BEGIN Records provided

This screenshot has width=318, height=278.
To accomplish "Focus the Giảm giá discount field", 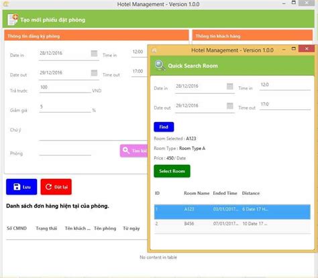I will tap(65, 108).
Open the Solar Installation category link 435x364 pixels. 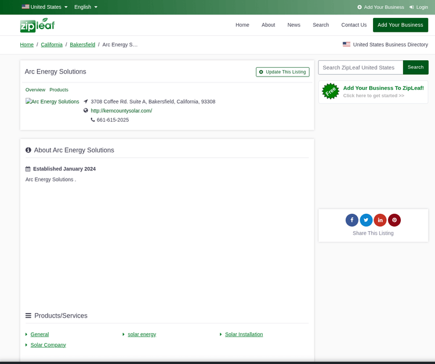pyautogui.click(x=244, y=334)
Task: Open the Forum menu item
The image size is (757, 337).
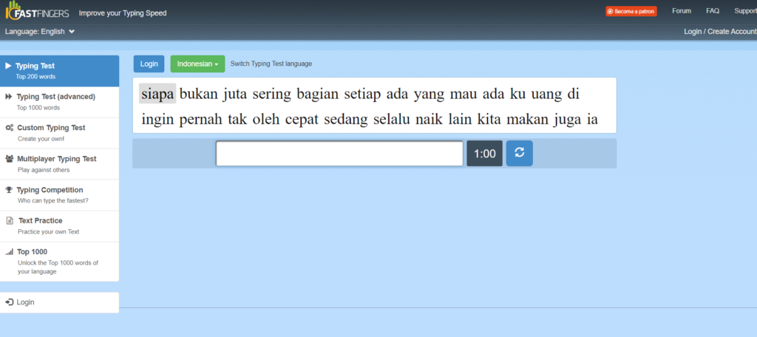Action: coord(682,11)
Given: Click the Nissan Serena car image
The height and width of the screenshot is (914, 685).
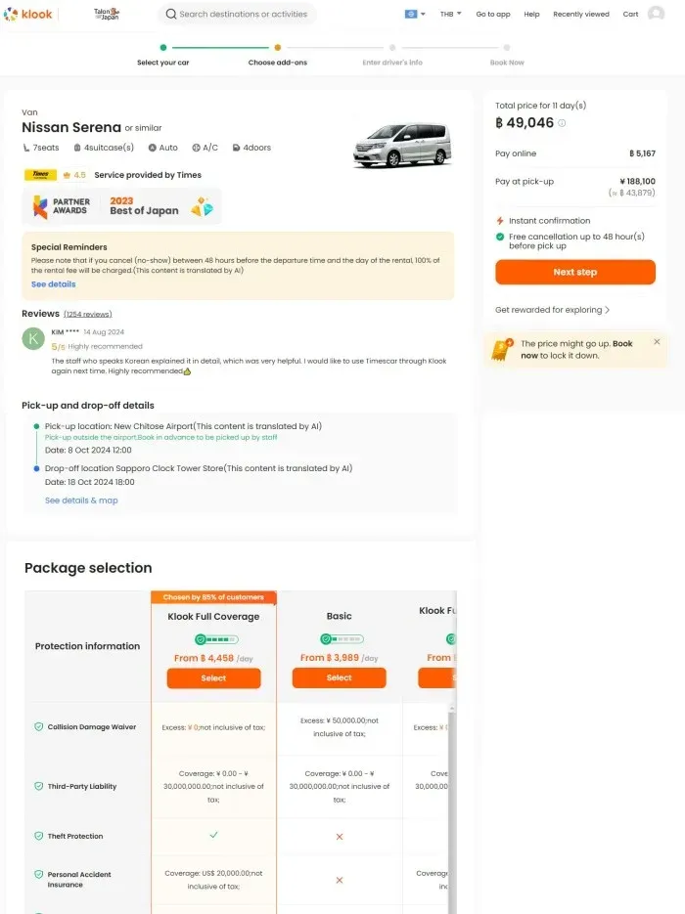Looking at the screenshot, I should tap(402, 144).
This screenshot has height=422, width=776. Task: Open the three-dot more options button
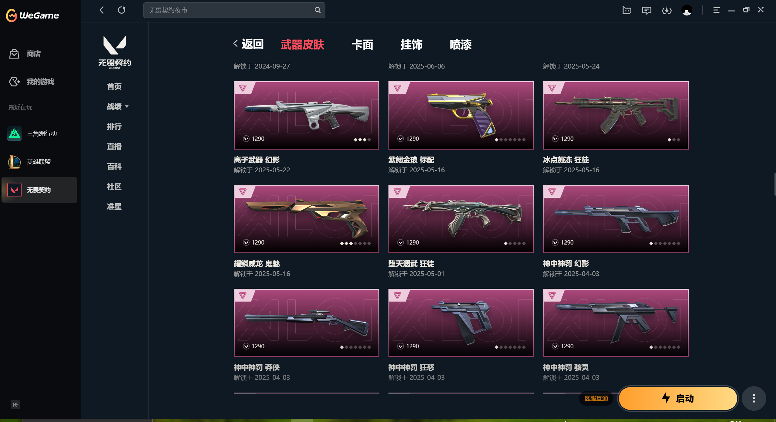tap(754, 398)
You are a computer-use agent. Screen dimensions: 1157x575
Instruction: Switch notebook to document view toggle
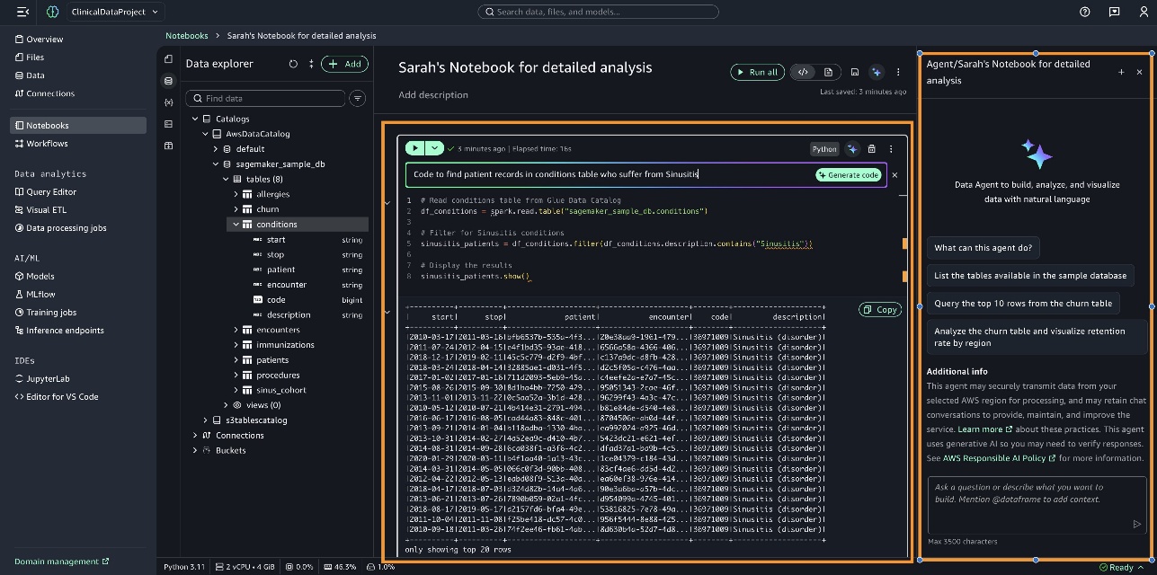[x=828, y=72]
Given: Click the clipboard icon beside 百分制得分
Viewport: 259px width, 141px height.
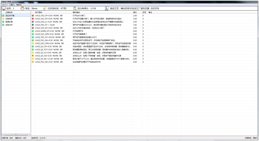Looking at the screenshot, I should coord(75,8).
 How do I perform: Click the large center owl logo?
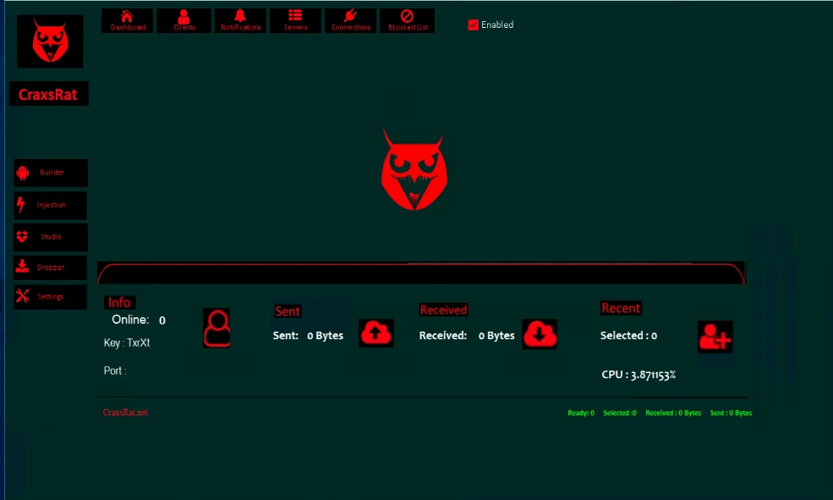[x=414, y=170]
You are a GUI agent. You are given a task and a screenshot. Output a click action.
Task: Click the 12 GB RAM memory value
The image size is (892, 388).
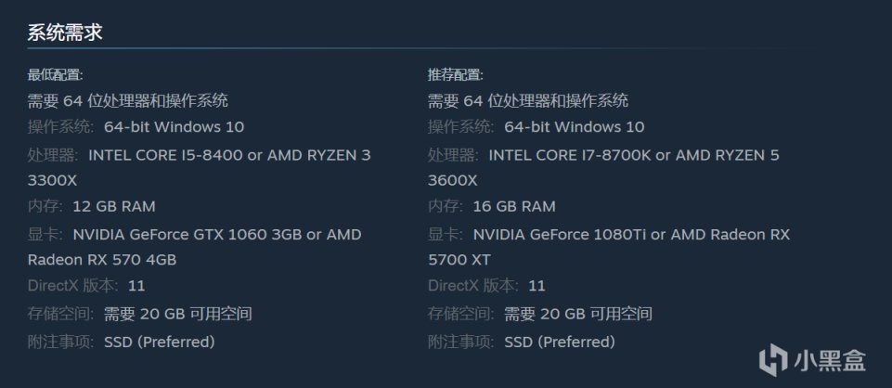pyautogui.click(x=116, y=206)
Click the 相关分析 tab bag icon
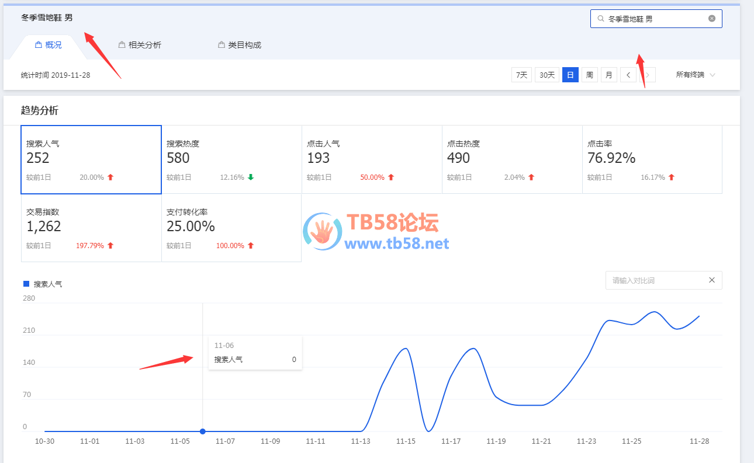 tap(122, 45)
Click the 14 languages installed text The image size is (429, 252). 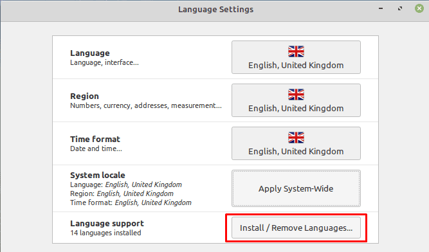(x=105, y=233)
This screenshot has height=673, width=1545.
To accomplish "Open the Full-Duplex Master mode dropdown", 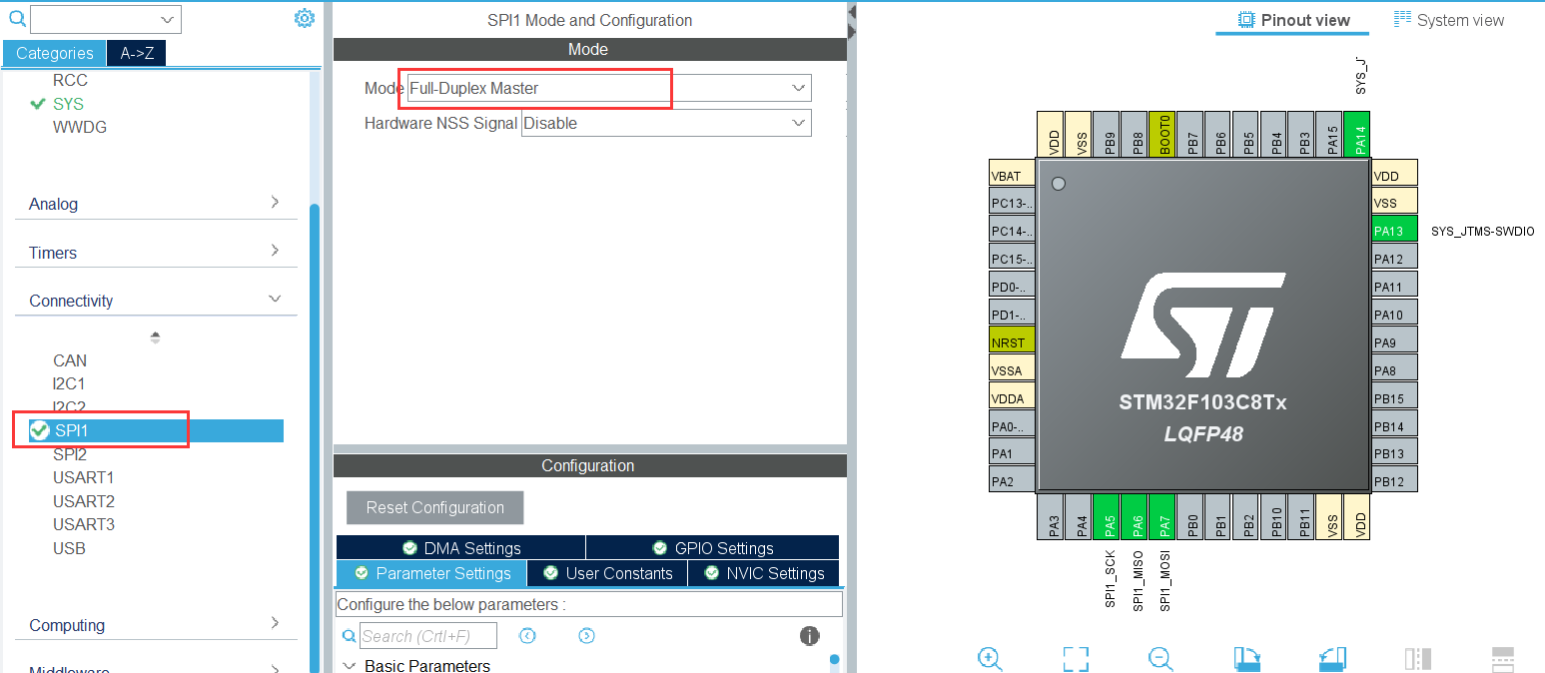I will pos(797,88).
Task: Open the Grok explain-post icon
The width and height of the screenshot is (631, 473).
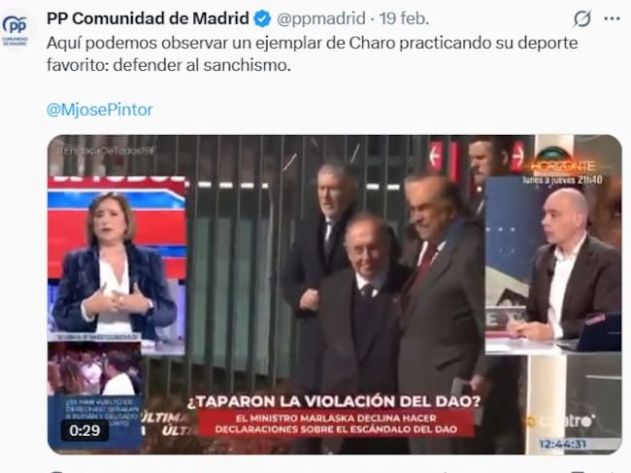Action: click(581, 18)
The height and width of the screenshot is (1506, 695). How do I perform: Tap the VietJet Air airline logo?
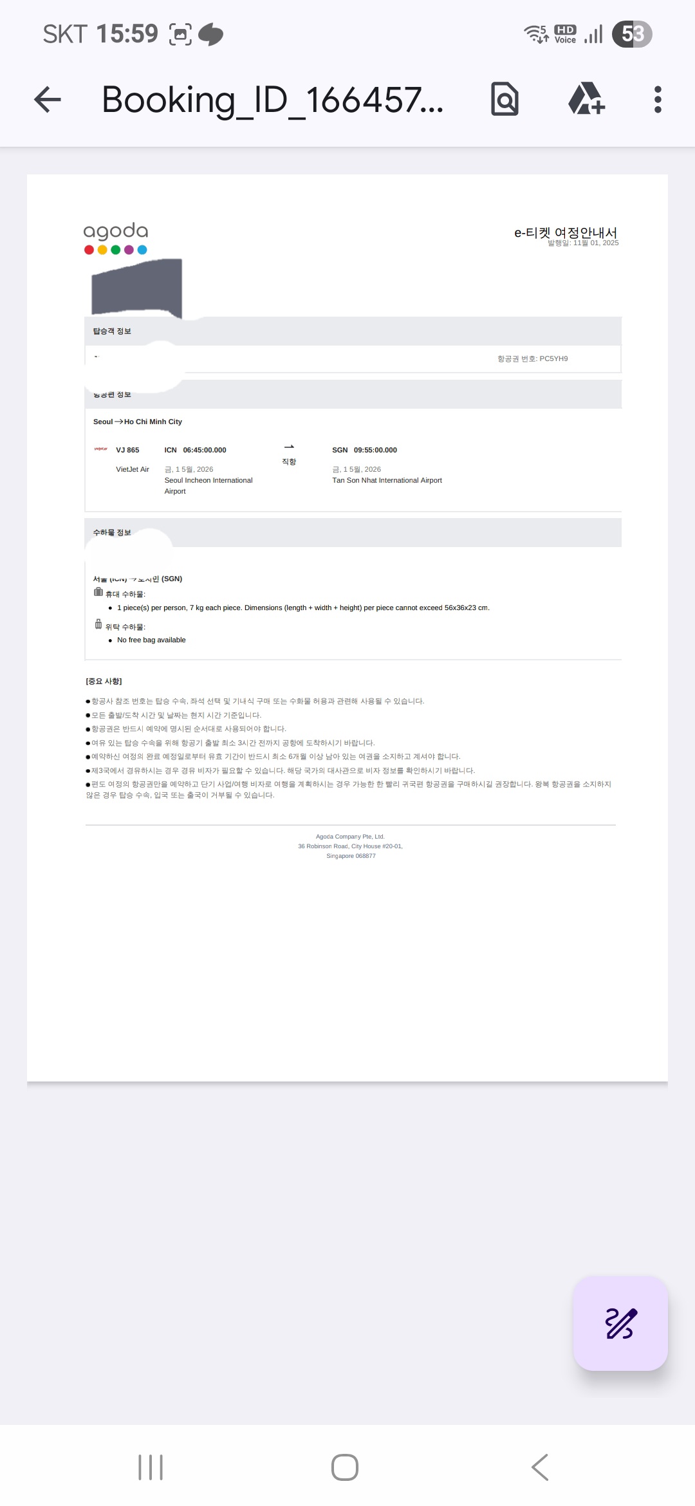click(101, 449)
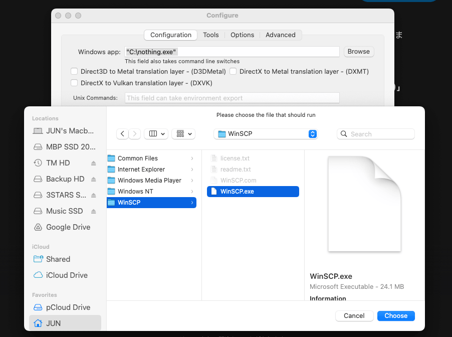Select iCloud Drive in sidebar
The image size is (452, 337).
[x=67, y=275]
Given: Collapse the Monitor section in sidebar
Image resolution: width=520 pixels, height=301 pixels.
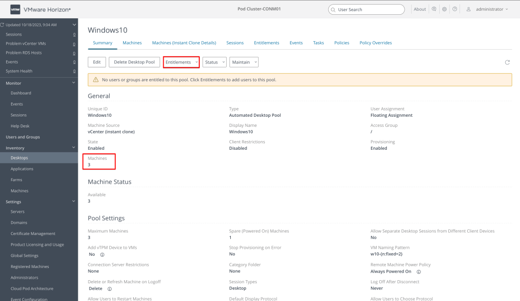Looking at the screenshot, I should [x=74, y=82].
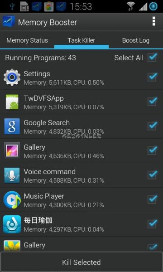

END Records provided

- Problem -
A single number is the answer: how many lines of the material above hold the word "agent"?

- Response to this exercise -
2